A redução no preço da gasolina foi um dos principais fatores para conter a inflação no mês de maio. O combustível apresentou queda de 1,46% nos postos, exercendo o maior impacto negativo no Índice Nacional de Preços ao Consumidor Amplo (IPCA), que fechou o mês em 0,58%, segundo dados divulgados pelo IBGE nesta sexta-feira (12).
O recuo da gasolina contribuiu com -0,08 ponto percentual no índice geral de preços, após dois meses consecutivos de alta provocados pelas tensões no Oriente Médio, que afetaram o mercado internacional de petróleo e elevaram os custos dos combustíveis.
Entre os fatores que explicam a queda está o barateamento do etanol, que recuou 6,2% no período. Com maior oferta no mercado, resultado de uma safra mais direcionada à produção do biocombustível, o etanol mais competitivo pressiona a redução do preço da gasolina, especialmente em um país com ampla frota de veículos flex.
Outro elemento determinante foi a política de subsídios adotada pelo governo federal. Atualmente fixada em R$ 0,44 por litro de gasolina, a subvenção funciona como um reembolso a produtores e importadores, garantindo que parte dos custos não seja repassada ao consumidor final. A medida amenizou, inclusive, os efeitos de um reajuste recente anunciado pela Petrobras, fazendo com que apenas uma pequena parcela do aumento chegasse às bombas.
O diesel também apresentou redução de preço, com queda de 2,34% em maio, influenciado pela mesma política de subvenção. No entanto, apesar da diminuição nos combustíveis, o grupo de transportes foi o único a registrar deflação no período, com recuo médio de 0,46%.
Ainda assim, o custo do frete continuou impactando os preços dos alimentos, que subiram 1,33% no mês e representaram a maior pressão de alta sobre o IPCA.

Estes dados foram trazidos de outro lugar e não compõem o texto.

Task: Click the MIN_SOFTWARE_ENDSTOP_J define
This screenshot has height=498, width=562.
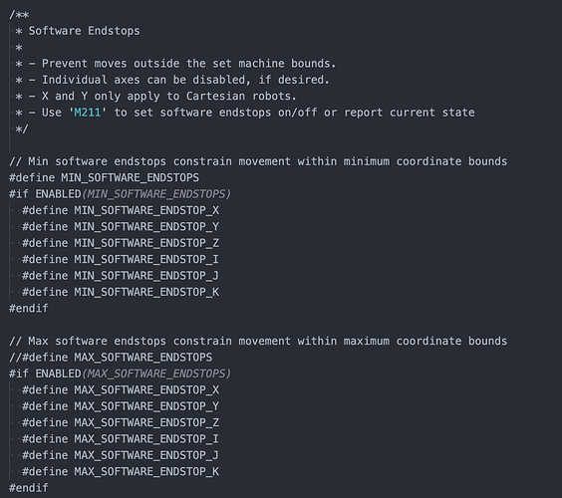Action: click(121, 276)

O cenário internacional segue influenciando o comportamento dos combustíveis. O conflito no Oriente Médio afetou a produção e a distribuição de petróleo, elevando o preço do barril no mercado global. Como o petróleo é negociado internacionalmente, os reflexos foram sentidos também no Brasil, especialmente no caso do diesel, do qual o país ainda depende parcialmente de importações.